Of Course Lindsay Lohan Isn’t Going To Jail!

November 2, 2011

Political Theory


Today I came across an article about how on Wednesday Lindsay Lohan was ordered to return to Jail for 30 days for violating probation, and after getting out of jail she will have a five-month strict calendar of community service and psychological counseling. Surely this news cannot be surprising to anyone, seeing as Lindsay is notorious for getting in trouble with the law.

Photo by REUTERS

Lindsay was on probation earlier this year because she was found guilty for stealing a gold necklace from a jewelry store, and she was sentenced 480 hours of community services at a Los Angeles women’s detention center. However, Lindsay didn’t show for 12 of the 20 sessions at the women’s center or 14 of her 19 scheduled psychotherapy appointments.  In court on Wednesday, the judged re-established Lindsay’s probation and ordered her to serve a total of 300 days in jail, however right now she only has to be behind bars for 30 days.

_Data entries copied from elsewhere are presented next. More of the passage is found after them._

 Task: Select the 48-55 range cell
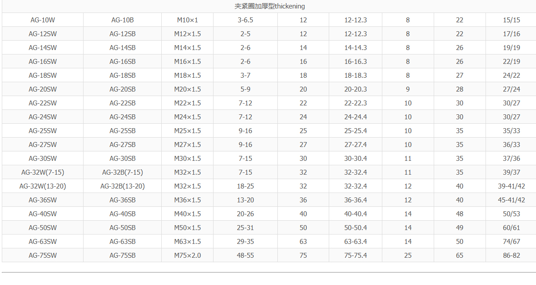(245, 256)
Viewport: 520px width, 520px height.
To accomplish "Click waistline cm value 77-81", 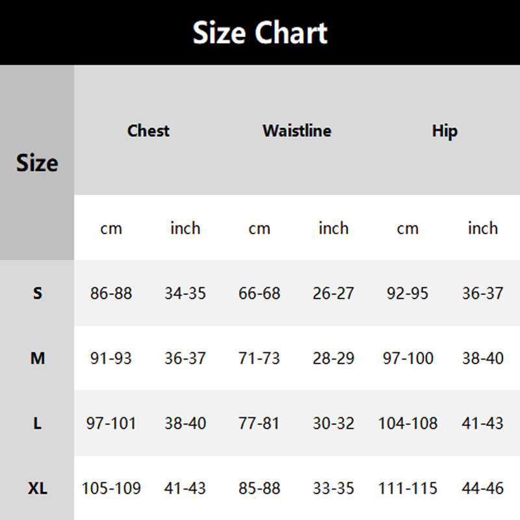I will (259, 423).
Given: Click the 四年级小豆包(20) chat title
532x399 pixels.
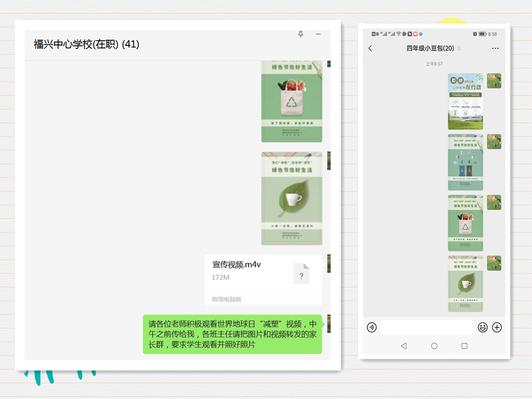Looking at the screenshot, I should click(430, 48).
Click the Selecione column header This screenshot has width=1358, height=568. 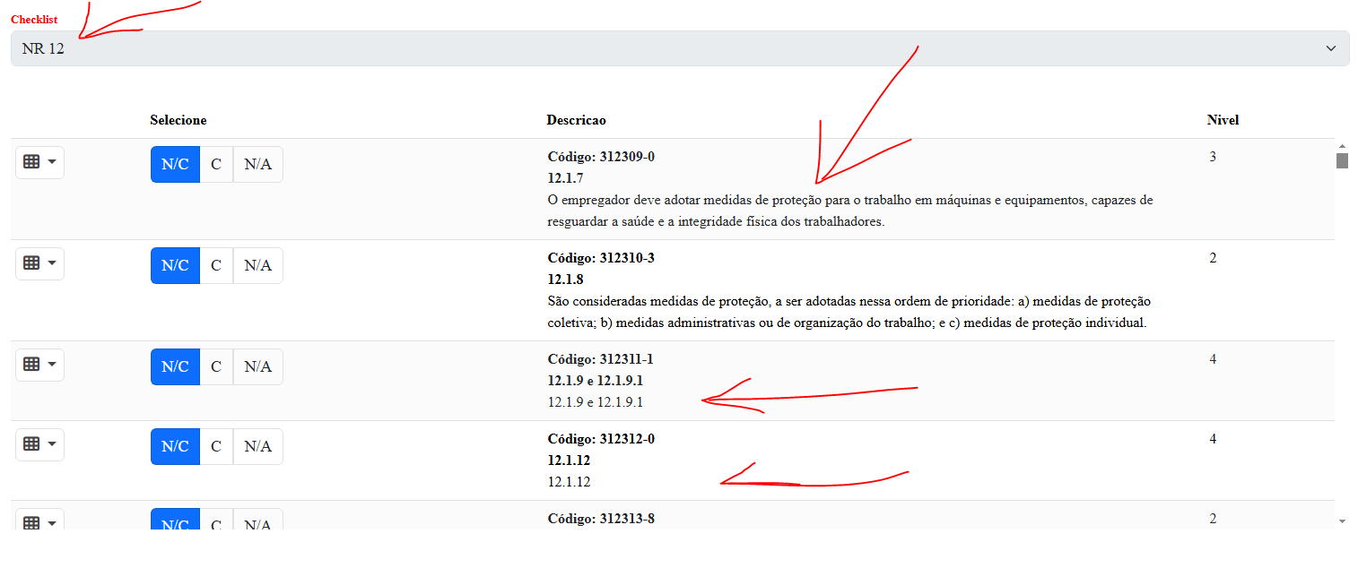(x=178, y=120)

After reading that she only has to serve 30 days out of the total 300 days in jail, I became upset and angry at this news. After everything she has done she still only gets 30 days in prison? To maybe help you understand my frustration let me remind you of some of her past criminal records.

In May 2007 she was arrested for a DUI, and was sent to a rehab center for 45 days. Only ten days after getting out of the rehab center, she was arrested again for a DUI and was found with cocaine in her paints. In November  2007 she was sentenced to serve a day in jail, where she ended up   only serving 84 minutes behind bars. In July 2010 she was sentenced to   jail for 90 days, and after two weeks of being in jail she was released because the detention facility was overcrowded. These are not all of  her criminal records, but I think you understand my point. It is very apparent that every time Lindsay Lohan gets in legal trouble she doesn’t have to serve time like an average Joe would, and is treated differently because she is a celebrity.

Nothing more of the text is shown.